Requirement — Check each line of the data, and copy those where "checkbox" appears.

Material for this task —
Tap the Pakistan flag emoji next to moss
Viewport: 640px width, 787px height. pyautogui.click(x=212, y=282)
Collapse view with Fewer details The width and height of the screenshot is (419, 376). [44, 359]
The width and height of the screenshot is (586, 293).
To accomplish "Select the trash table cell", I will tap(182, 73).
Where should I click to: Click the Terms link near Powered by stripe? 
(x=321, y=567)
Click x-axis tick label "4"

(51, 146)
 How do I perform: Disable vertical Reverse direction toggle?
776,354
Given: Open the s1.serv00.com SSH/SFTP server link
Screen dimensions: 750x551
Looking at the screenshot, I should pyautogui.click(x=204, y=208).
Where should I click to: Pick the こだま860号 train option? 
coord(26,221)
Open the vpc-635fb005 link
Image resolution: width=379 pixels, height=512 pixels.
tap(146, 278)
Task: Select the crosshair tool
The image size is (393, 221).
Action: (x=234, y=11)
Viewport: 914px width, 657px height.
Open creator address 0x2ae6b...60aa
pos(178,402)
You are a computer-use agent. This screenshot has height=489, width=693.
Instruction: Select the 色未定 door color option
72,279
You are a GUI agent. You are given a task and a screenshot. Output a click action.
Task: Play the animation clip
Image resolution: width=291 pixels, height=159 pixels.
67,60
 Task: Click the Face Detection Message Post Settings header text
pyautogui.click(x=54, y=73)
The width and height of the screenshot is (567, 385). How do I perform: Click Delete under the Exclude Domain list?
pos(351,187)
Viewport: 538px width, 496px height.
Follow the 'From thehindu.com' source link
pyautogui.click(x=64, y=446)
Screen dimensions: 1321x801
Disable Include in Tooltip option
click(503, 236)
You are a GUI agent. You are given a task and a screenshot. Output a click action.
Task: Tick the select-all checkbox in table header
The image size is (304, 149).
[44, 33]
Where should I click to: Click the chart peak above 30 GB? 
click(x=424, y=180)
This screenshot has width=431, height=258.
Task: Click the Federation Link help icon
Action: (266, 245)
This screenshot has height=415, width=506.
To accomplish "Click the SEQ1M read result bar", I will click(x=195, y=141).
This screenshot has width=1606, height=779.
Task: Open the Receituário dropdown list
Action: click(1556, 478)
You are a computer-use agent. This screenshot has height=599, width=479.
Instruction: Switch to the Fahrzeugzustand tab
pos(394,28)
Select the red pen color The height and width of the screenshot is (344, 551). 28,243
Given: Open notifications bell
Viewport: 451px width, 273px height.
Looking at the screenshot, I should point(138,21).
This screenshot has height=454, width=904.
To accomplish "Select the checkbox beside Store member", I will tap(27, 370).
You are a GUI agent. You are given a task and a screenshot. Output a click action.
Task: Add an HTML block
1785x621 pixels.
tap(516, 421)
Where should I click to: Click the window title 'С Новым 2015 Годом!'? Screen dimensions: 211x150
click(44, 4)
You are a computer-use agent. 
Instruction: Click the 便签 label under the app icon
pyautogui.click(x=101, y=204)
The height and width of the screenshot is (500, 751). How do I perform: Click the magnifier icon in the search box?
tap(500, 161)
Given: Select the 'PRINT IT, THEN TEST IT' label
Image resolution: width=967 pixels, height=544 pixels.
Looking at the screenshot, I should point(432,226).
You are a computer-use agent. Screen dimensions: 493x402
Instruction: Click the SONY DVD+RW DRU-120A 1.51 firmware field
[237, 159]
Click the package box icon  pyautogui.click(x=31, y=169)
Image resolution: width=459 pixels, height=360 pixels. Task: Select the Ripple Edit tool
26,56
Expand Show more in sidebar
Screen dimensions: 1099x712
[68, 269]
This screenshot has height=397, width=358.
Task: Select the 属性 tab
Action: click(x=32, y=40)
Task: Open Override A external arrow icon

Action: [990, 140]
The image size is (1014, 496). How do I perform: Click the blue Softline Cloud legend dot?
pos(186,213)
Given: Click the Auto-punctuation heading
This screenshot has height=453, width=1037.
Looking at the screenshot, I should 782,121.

Solution to this exercise —
Task: Tick the select-all checkbox in table header
To accomplish "Select the checkbox beside Store member", I will tap(27, 370).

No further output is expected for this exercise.